Who are your favourite musicians?

Those who are passionate and have a “signature sound”. But in order to keep an interpretative authenticity, I don’t listen to classical pianists too much. I am fascinated by some conductors – Kurt Masur, Seiji Ozawa, Herbert von Karajan, Zubin Mehta, Lorin Maazel…

Outside the classical world, amongst the ones that I keep going back to and that have emerged as inspirational figures, I would like to mention: Aziza Mustafa Zadeh, jazz pianist, Estrella Morente, flamenco singer, Hayley Marie, lead vocalist of Australian indie rock band “The Jezabels”, the rock band “Dream Theater”, Lisa Gerrard, Rodrigo Costa Felix, fado singer, and many others…

What is your most memorable concert experience?

One where I came out of my body and was able to watch myself perform from the outside, as if I was a spectator.

As a musician, what is your definition of success?

Not just as a musician, but as an artist, the greatest success is when you make the audience feel something, when you surprise them, touch them, and maybe, through your art, make them discover something about themselves; when they walk out of the concert hall and they are a new person; when your art has an impact on someone’s life and is able to bring hope.

What do you consider to be the most important ideas and concepts to impart to aspiring musicians?

Humbleness. To be aware that everything has already been created, and the only approach possible to art is by being true to yourself and authentic.

And to not be afraid to question yourself and not always find the answers. And to take time. Even time off, if needed. Sometimes taking a break will make you evolve much faster afterwards.

Of course, as in all classical disciplines, an almost sacred devotion to music is necessary in order to do it justice (from work ethic and rigour, to the life sacrifices that a musical career involves, to achieving a mind, body and spirit balance…)

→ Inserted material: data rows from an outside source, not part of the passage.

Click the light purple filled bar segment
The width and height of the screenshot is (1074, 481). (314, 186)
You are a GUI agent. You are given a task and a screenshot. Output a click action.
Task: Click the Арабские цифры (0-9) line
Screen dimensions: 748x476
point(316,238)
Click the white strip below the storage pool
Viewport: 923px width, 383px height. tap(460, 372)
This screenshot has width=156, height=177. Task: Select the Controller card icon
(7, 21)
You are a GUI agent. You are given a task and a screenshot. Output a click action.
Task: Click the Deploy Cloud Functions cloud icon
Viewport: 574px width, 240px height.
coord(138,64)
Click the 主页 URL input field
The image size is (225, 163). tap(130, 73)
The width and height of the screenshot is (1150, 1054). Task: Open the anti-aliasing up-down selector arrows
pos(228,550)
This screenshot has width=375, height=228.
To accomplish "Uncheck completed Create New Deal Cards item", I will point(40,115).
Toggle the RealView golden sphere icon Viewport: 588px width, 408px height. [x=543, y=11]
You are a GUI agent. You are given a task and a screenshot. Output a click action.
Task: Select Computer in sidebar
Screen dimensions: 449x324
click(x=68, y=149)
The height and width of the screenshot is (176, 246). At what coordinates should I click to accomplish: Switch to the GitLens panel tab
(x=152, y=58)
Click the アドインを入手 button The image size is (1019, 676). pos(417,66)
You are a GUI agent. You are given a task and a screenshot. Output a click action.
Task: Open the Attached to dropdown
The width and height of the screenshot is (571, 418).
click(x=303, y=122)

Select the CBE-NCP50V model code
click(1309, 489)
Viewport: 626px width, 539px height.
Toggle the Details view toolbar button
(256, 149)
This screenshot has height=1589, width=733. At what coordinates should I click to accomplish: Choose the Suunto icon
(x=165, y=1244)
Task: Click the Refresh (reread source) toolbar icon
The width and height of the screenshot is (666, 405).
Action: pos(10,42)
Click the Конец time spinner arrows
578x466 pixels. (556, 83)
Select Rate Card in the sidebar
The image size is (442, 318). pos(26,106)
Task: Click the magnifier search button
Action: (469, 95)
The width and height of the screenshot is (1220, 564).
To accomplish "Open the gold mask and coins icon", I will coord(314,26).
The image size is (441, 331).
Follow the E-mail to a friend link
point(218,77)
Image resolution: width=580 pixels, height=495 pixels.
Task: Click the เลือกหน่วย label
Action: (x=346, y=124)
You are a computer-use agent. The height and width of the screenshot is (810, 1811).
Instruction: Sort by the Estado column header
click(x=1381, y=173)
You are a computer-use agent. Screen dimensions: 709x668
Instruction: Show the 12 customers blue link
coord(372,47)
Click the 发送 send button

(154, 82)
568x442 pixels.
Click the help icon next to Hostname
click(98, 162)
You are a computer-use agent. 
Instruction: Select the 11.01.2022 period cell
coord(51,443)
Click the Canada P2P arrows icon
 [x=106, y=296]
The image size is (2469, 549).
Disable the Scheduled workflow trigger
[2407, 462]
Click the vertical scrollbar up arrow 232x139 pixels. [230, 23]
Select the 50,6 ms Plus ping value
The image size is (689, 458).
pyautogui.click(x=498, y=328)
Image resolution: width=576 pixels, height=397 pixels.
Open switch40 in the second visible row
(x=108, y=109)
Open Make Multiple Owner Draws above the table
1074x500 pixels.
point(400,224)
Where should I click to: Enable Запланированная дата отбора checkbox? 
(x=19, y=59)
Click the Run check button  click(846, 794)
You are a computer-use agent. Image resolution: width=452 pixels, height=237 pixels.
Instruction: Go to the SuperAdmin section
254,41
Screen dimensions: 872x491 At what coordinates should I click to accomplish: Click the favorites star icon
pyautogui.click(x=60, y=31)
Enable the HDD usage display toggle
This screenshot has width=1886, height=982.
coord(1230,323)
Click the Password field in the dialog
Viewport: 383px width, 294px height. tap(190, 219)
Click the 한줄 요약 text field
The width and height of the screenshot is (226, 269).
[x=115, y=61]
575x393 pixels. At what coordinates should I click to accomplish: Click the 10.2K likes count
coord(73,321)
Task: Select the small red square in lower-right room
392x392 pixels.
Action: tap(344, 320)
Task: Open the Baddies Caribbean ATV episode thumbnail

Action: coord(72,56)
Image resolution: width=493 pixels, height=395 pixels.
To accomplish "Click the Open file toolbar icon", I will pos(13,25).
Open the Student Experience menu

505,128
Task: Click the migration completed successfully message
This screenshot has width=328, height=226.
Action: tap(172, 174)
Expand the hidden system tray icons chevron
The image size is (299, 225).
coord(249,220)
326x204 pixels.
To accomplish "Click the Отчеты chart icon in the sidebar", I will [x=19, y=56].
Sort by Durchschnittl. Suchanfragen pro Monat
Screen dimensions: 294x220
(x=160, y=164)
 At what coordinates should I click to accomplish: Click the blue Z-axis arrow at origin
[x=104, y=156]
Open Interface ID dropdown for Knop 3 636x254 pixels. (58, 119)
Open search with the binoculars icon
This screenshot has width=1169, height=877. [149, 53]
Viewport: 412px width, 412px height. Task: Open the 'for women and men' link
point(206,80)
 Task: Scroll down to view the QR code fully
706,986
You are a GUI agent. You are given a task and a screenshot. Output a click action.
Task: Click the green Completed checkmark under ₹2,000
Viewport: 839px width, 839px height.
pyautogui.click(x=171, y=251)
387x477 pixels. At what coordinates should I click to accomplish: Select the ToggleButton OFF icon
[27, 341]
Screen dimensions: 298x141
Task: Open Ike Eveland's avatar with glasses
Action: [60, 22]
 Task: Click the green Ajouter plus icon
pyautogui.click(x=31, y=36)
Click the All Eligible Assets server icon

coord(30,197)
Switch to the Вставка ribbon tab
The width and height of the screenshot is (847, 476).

And to be smart. You are who you are without all the expectation and pressure or the perspective of what people think of you. Taking all that aside and really homing in on who you are and embellishing it with your craft is the way to go.

Where would you like to be in 10 years’ time?

I live in the moment, and try to be as “present” as possible. I live from day to day and can’t see myself a week from now, let alone 10 years in the future!

What is your idea of perfect happiness?

To be at peace with oneself. Live life to its fullest without having any regrets.

What is your most treasured possession?

My parents’ handwritten notes.

What is your present state of mind?

I am constantly in a meditative state of mind, with a flow of different thoughts in it.